(Items from a dataset)
>>>>>
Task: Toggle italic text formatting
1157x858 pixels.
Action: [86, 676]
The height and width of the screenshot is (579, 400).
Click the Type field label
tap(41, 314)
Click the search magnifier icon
<<<<<
>>>>>
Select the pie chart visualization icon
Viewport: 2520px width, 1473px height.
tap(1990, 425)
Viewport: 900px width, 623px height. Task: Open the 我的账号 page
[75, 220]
<<<<<
**To do**
All that is needed is the exact run of lines above from the line containing "The height and" through the line containing "Click the search magnifier icon", both of them included.

**Result of this exercise**
The height and width of the screenshot is (579, 400).
Click the Type field label
tap(41, 314)
Click the search magnifier icon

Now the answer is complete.